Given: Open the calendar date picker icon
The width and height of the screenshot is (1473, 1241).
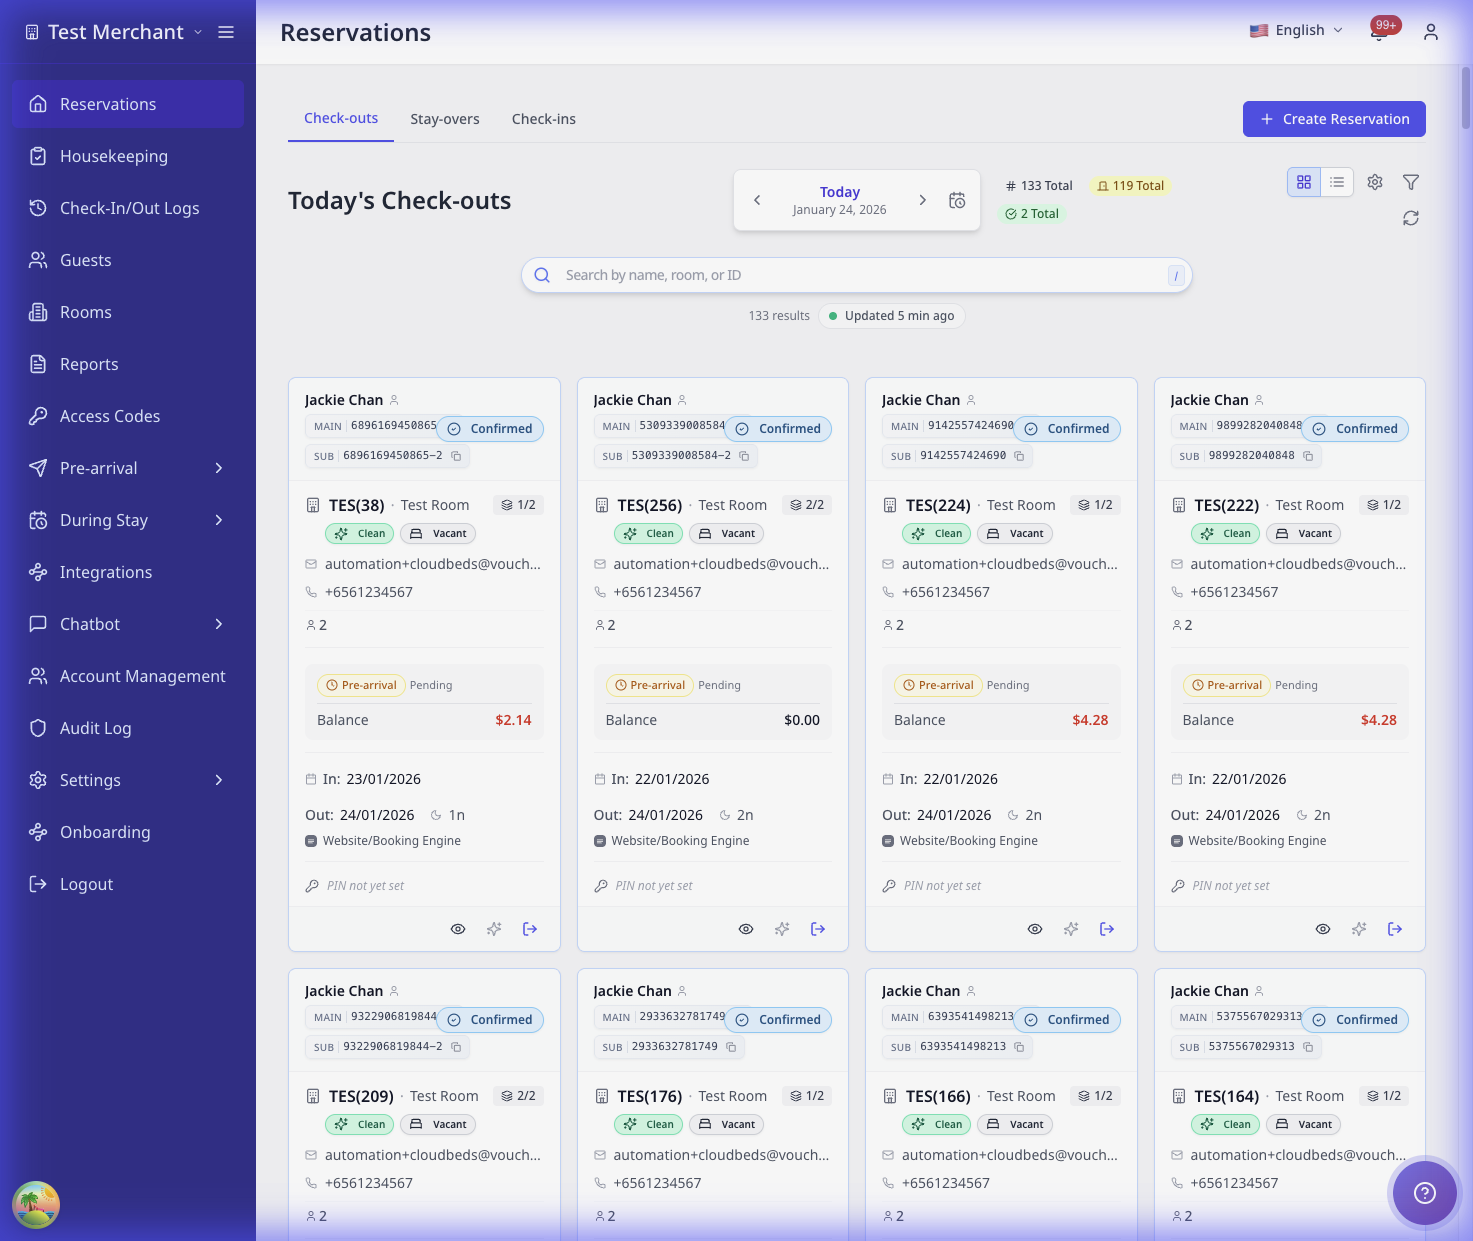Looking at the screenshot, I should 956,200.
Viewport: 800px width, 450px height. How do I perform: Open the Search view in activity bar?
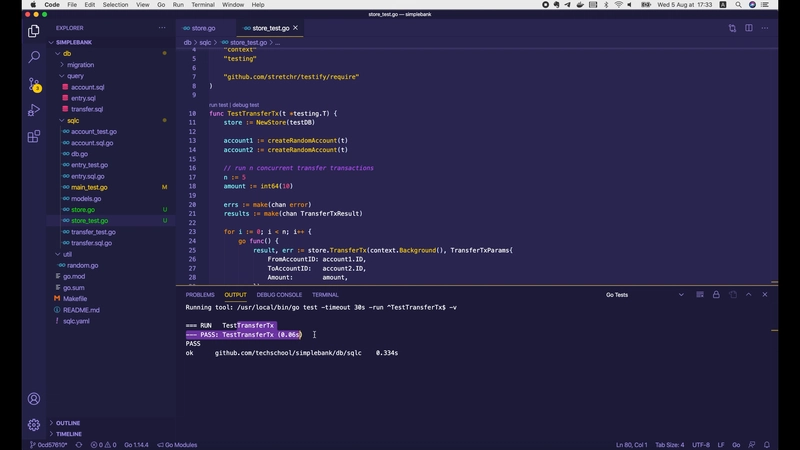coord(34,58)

...

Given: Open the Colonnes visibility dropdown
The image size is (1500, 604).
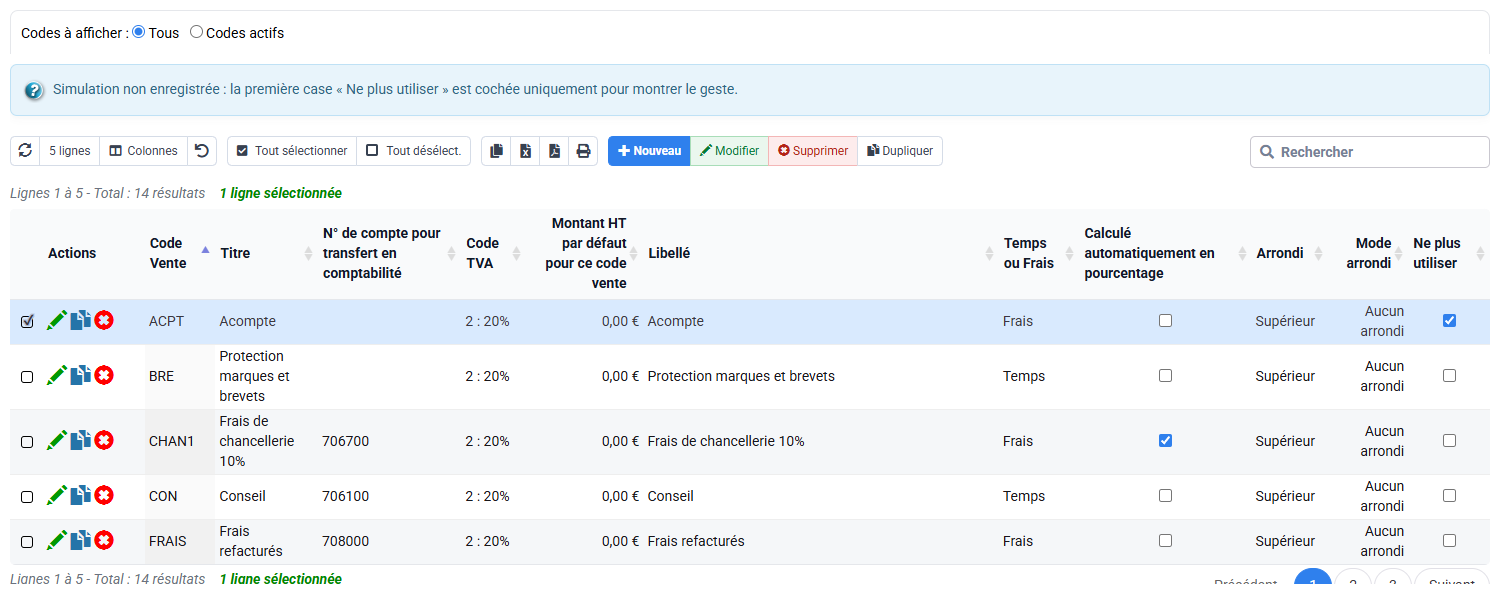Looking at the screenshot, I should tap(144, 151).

* * *

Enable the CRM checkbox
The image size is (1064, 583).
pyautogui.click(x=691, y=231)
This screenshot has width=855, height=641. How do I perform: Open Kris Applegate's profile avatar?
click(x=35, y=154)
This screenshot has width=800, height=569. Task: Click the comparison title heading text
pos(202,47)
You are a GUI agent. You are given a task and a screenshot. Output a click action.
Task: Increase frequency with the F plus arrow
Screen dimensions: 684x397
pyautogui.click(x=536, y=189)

#### [THE REQUEST]
Render the lines of the items starting at the line that contains "This screenshot has width=800, height=569." and ending at the line that contains "pyautogui.click(x=536, y=189)" as a Markdown table with the columns Row and Text, leaving out blank lines.

#### [WRITTEN REPLY]
| Row | Text |
|---|---|
| 1 | This screenshot has width=800, height=569. Task: Click the comparison title heading text |
| 2 | pos(202,47) |
| 3 | You are a GUI agent. You are given a task and a screenshot. Output a click action. |
| 4 | Task: Increase frequency with the F plus arrow |
| 5 | Screen dimensions: 684x397 |
| 6 | pyautogui.click(x=536, y=189) |